The full Walking With The Wounded team was unveiled at an event in London’s Trafalgar Square yesterday.
From 100 applicants, 30 were shortlisted, eight chosen for Arctic training, and four finally chosen to undertake the expedition. They will be joined by two expedition leaders and a Norwegian polar guide.
The four chosen to undertake the expedition are:
• Cavalry officer Captain Guy Disney - lost his lower leg during Operation PANTHER’S CLAW in Afghanistan in 2009 when his Spartan armoured vehicle came under heavy fire in an ambush and a rocket-propelled grenade pierced the hull.
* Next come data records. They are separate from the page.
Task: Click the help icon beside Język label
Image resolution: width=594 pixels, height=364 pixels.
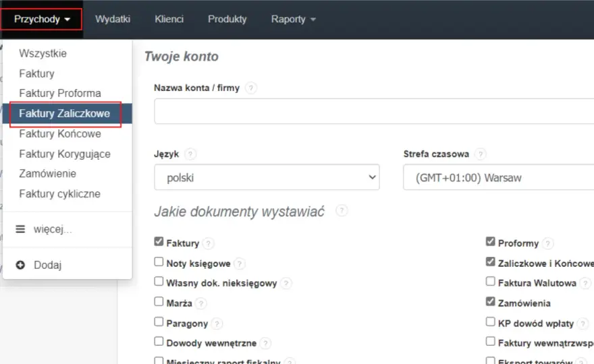Action: click(x=190, y=154)
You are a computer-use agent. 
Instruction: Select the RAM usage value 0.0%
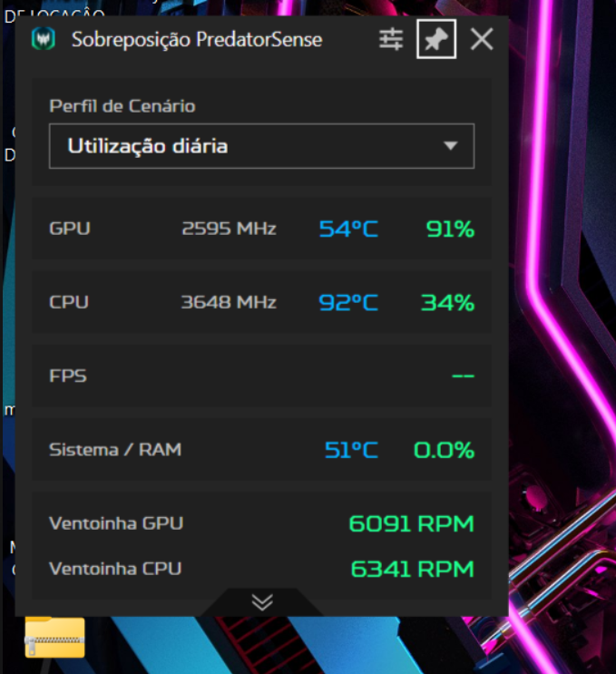pos(444,450)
Private Robbie Laws from The Mercian Regiment was killed in the same incident.
• Paratrooper Captain Martin Hewitt - lost the use of his right arm after being shot during a gun battle with the enemy in Afghanistan in 2007.
• Sergeant Steve Young of the Welsh Guards - was caught in an IED blast whilst travelling in a Mastiff armoured personnel carrier during Operation PANTHER’S CLAW in Afghanistan in 2009. He sustained a fractured vertebra, among other injuries, and was warned he might not walk again.
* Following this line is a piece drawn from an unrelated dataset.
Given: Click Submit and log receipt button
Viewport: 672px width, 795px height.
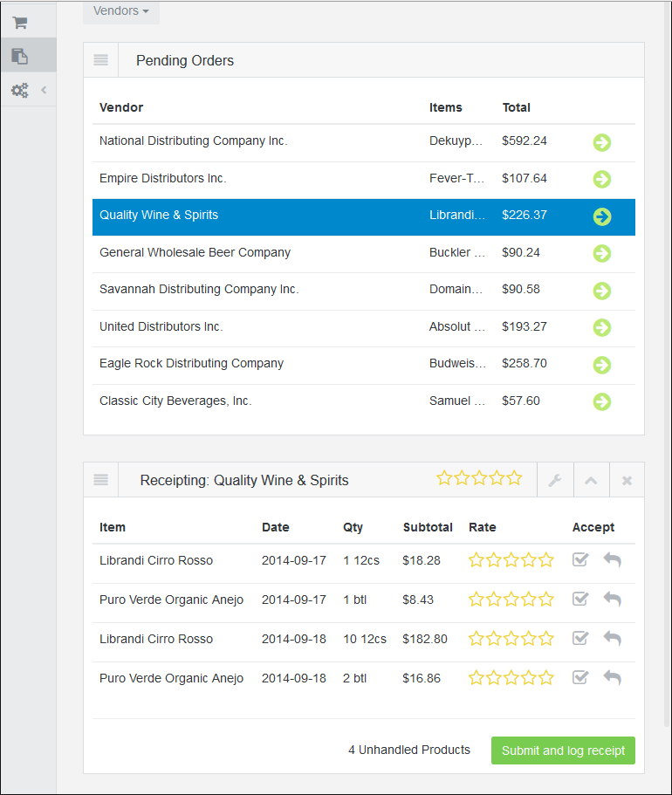Looking at the screenshot, I should 563,750.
• Paratrooper Private Jaco van Gass - had his left arm amputated at the elbow in 2009 following a rocket-propelled grenade attack in Afghanistan.
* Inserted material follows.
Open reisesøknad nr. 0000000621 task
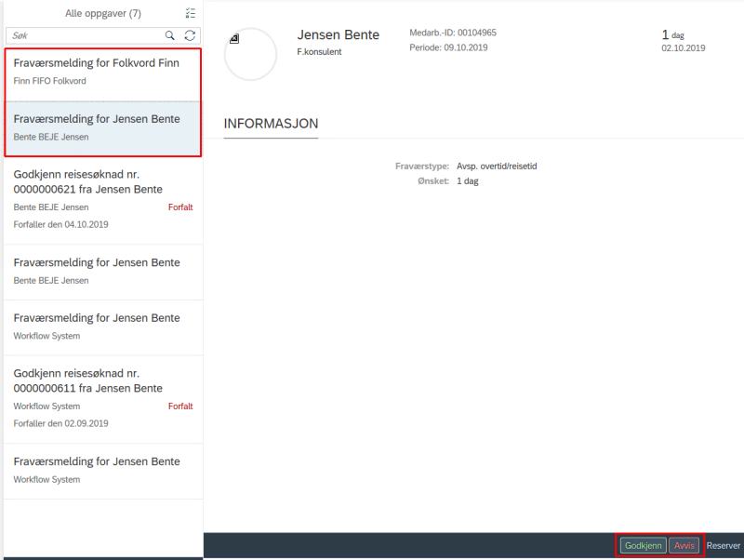Viewport: 744px width, 560px height. click(103, 201)
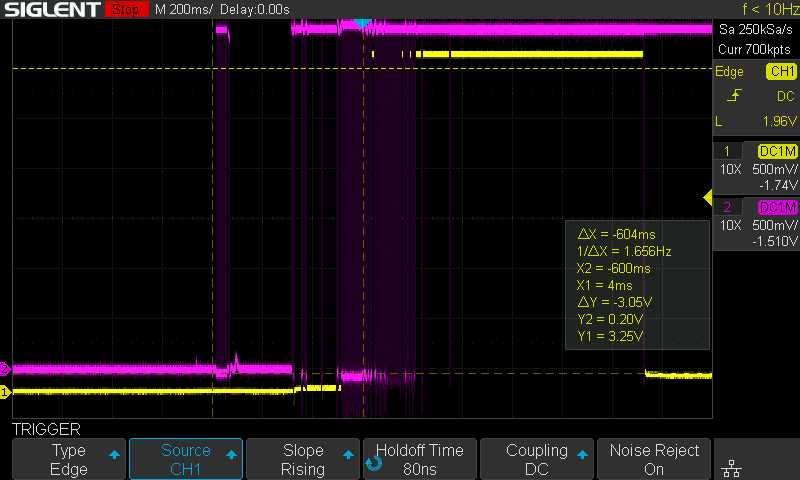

The aim of the expedition is to successfully reach the North Pole with four wounded soldiers, of which two are amputees. They will become the first amputees to reach the North Pole unsupported.
Private van Gass said:
It’s not about me. The main focus is for other wounded soldiers - to show them we have to carry on.
Each member of the expedition team will haul heavy sledges weighing in excess of 100kg, but will be allowed to take one luxury item weighing no more than two kilos.
En route to the Pole the team will constantly be walking on moving ice with temperatures ranging from minus 15 to minus 50 degrees C. Their challenge will be compounded by constantly high moisture levels, making hypothermia and frostbite a constant threat. The team will also be faced with perpetual sunlight.
As well as battling against high winds, blizzards and plunging sub-zero temperatures, they will also have to cope with compacted ridges of ice, some near vertical.
They will also have to navigate a dreaded phenomenon called ‘leads’, stretches of icy sea water that can open up gaps between the ice and which can only be traversed by floating across.
As the ice is constantly shifting, they face the possible nightmare scenario of skiing several miles northwards to the pole, only to drift backwards and end up even further away.
In the early days of the trek, the team may also have to contend with carnivorous polar bears near the coast, although attacks are rare and precautions will be taken.
Captain Hewitt said:
When I was told about Walking With The Wounded I instantly wanted to get involved. I then told a few friends, colleagues and other disabled people about the plan, and whilst some were positive about the challenge, others said it couldn’t be done.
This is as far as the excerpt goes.